### Work to complete
Copy out the entries below word for word, from the line containing "Tap the word BEARING in the upper-left label" through the line containing "point(384,389)", with both of those lines included.

Start Data supplied

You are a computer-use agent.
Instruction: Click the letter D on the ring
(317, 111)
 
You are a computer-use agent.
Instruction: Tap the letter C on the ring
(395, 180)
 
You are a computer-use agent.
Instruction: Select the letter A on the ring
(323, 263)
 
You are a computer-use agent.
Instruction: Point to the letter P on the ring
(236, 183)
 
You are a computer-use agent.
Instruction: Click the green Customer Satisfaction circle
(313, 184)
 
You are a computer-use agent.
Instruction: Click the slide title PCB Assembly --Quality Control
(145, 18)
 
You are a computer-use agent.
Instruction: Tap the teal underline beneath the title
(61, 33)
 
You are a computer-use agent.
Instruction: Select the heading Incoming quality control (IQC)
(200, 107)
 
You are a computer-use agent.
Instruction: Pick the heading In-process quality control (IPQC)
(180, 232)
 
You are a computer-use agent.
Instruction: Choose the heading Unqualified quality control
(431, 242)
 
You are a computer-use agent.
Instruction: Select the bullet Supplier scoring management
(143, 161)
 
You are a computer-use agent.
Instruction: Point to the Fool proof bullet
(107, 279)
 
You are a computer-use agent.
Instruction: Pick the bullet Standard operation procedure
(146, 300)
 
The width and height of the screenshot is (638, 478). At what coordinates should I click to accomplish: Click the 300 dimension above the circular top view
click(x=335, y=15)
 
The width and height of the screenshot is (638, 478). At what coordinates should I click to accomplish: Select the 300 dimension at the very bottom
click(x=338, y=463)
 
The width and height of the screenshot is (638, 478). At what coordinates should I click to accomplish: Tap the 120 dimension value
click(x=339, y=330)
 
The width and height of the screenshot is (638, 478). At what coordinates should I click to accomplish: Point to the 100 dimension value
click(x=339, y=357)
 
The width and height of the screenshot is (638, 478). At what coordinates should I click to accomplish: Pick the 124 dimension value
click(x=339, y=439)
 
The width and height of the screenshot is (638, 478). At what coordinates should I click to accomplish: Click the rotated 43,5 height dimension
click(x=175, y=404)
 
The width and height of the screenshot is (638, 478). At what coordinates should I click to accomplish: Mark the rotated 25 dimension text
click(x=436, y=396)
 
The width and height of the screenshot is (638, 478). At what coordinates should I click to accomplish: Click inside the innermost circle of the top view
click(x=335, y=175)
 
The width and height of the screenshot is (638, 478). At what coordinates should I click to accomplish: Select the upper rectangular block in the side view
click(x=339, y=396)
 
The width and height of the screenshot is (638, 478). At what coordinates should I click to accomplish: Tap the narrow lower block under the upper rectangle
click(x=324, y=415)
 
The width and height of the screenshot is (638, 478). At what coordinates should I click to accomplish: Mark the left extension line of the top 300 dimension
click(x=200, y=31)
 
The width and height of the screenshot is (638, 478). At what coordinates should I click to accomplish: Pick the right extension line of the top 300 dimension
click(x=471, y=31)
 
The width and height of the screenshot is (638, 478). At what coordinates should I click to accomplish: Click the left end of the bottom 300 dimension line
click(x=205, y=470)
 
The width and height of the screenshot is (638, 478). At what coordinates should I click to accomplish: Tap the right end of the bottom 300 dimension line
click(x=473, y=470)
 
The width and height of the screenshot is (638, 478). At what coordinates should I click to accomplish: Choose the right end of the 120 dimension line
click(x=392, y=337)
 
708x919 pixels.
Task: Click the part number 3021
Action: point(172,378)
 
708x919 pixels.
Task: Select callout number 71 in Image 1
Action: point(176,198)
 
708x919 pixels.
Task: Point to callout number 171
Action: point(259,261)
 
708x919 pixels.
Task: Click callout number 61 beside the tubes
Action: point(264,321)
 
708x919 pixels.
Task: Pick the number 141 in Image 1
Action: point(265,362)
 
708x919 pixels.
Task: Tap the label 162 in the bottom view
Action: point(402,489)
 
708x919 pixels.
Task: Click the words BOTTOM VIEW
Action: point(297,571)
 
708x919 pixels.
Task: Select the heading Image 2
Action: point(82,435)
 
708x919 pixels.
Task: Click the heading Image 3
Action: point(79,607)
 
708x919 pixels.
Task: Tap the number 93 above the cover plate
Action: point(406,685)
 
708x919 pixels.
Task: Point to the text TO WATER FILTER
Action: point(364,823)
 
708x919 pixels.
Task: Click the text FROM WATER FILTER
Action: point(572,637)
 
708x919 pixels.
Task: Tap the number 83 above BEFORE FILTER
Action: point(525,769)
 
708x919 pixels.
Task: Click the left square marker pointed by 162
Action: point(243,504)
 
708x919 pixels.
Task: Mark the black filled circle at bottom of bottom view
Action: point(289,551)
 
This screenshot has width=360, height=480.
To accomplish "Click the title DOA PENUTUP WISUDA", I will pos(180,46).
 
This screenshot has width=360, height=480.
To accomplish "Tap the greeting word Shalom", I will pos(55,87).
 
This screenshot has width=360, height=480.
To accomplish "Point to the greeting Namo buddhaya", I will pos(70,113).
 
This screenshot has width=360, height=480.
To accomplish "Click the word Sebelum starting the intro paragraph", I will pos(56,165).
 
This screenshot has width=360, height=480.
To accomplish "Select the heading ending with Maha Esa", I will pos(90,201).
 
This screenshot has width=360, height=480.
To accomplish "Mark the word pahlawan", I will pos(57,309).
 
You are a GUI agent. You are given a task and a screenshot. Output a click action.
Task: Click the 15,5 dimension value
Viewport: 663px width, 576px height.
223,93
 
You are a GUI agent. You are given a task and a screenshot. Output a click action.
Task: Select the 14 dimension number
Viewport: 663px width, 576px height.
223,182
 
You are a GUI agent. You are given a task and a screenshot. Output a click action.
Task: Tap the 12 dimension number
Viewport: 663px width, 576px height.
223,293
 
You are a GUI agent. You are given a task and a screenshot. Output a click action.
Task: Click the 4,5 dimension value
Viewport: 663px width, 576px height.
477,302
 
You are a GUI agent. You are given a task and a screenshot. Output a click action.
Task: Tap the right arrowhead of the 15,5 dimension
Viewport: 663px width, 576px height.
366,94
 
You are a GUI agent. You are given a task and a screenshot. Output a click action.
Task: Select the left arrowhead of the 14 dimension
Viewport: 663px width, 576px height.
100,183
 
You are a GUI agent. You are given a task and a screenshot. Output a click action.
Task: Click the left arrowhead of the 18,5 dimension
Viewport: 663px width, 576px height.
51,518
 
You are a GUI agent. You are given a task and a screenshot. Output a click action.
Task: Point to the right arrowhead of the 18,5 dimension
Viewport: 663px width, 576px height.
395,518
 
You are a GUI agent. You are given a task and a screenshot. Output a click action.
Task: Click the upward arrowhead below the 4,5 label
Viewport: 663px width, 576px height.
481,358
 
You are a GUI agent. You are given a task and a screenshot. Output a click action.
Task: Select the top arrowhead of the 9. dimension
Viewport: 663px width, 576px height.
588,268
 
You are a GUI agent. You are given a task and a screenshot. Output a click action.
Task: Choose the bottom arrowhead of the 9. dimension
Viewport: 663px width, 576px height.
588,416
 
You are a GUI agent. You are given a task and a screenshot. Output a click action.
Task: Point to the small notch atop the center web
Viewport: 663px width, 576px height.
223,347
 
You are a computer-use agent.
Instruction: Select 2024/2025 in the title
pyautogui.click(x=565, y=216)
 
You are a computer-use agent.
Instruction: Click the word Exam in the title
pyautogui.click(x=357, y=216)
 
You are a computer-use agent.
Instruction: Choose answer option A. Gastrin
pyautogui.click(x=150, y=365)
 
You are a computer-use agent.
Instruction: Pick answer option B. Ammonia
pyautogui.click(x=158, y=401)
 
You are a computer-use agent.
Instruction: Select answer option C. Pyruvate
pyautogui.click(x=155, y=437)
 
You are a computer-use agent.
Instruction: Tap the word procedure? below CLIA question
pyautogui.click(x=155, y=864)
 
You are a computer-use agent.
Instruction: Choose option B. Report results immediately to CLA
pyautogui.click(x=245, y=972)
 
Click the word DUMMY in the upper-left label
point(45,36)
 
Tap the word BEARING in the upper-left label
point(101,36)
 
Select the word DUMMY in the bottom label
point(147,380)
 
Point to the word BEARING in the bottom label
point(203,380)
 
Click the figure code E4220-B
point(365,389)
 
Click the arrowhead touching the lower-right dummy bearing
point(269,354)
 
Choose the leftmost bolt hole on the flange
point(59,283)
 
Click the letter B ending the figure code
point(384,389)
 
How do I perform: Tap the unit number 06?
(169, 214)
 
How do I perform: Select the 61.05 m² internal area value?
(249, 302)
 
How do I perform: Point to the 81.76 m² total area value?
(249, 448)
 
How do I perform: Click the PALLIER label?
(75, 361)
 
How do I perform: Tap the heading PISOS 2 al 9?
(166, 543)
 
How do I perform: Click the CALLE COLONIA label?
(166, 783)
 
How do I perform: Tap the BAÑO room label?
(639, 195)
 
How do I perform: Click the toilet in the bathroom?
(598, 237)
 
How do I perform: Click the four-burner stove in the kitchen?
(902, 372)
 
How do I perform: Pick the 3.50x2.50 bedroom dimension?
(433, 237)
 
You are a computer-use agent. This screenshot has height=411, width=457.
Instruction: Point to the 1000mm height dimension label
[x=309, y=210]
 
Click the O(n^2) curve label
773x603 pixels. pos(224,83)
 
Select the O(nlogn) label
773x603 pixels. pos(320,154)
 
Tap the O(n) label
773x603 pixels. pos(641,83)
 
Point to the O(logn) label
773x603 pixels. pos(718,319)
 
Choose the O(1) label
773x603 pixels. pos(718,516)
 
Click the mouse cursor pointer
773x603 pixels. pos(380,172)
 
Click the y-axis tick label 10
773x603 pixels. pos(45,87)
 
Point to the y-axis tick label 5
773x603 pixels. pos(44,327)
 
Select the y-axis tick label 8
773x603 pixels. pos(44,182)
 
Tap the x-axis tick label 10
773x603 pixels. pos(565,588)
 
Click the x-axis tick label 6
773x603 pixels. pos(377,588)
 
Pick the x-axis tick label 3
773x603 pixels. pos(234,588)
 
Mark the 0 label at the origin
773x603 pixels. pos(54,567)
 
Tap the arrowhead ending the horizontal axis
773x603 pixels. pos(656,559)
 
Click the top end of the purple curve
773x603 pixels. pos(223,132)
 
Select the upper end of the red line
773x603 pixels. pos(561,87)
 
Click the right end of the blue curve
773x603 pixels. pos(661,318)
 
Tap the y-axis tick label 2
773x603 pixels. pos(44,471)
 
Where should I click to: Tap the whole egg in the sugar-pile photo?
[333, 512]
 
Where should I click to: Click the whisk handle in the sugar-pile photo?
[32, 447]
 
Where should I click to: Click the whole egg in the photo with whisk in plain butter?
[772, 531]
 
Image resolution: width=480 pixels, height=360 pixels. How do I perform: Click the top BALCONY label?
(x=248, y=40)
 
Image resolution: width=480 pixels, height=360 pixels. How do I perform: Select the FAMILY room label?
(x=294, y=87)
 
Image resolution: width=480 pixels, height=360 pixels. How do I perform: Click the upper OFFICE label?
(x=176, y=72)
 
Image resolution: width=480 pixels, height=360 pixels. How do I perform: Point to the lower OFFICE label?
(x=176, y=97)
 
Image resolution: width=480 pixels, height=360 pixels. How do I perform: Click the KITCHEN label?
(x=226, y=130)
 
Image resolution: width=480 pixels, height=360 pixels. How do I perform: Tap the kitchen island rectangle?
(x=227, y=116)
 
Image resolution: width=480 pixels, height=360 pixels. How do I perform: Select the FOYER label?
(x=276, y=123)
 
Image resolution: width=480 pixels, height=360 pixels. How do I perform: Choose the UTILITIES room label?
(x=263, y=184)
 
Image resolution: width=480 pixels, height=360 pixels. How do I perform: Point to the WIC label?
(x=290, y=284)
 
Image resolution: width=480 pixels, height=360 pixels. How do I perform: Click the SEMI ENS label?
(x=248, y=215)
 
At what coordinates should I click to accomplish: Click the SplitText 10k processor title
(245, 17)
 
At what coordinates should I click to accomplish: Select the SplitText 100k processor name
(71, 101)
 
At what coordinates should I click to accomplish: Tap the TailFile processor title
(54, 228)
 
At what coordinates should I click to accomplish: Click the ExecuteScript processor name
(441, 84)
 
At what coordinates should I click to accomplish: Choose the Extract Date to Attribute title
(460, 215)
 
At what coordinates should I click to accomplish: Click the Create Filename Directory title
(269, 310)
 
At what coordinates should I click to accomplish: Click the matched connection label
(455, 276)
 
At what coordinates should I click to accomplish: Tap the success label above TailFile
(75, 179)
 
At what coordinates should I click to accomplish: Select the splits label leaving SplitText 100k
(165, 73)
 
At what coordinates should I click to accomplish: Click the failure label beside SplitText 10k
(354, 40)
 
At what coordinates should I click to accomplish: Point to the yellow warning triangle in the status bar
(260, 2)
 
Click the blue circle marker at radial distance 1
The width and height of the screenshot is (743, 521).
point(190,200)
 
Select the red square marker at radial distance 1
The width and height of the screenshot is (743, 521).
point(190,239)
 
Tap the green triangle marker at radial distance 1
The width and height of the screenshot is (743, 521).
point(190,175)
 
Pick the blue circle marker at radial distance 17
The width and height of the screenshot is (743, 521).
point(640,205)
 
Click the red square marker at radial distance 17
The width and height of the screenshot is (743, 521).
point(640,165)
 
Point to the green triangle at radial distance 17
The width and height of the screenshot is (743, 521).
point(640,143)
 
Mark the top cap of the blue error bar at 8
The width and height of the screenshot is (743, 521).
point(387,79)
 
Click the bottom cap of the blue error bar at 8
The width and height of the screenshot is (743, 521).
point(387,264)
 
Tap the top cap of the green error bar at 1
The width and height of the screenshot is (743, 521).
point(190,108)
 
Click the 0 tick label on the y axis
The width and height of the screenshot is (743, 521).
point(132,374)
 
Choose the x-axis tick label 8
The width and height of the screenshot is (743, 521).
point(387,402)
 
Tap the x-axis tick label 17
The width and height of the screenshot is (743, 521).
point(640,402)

End Data supplied

### Answer to the problem
Tap the word BEARING in the upper-left label
point(101,36)
 
Select the word DUMMY in the bottom label
point(147,380)
 
Point to the word BEARING in the bottom label
point(203,380)
 
Click the figure code E4220-B
point(365,389)
 
Click the arrowhead touching the lower-right dummy bearing
point(269,354)
 
Choose the leftmost bolt hole on the flange
point(59,283)
 
Click the letter B ending the figure code
point(384,389)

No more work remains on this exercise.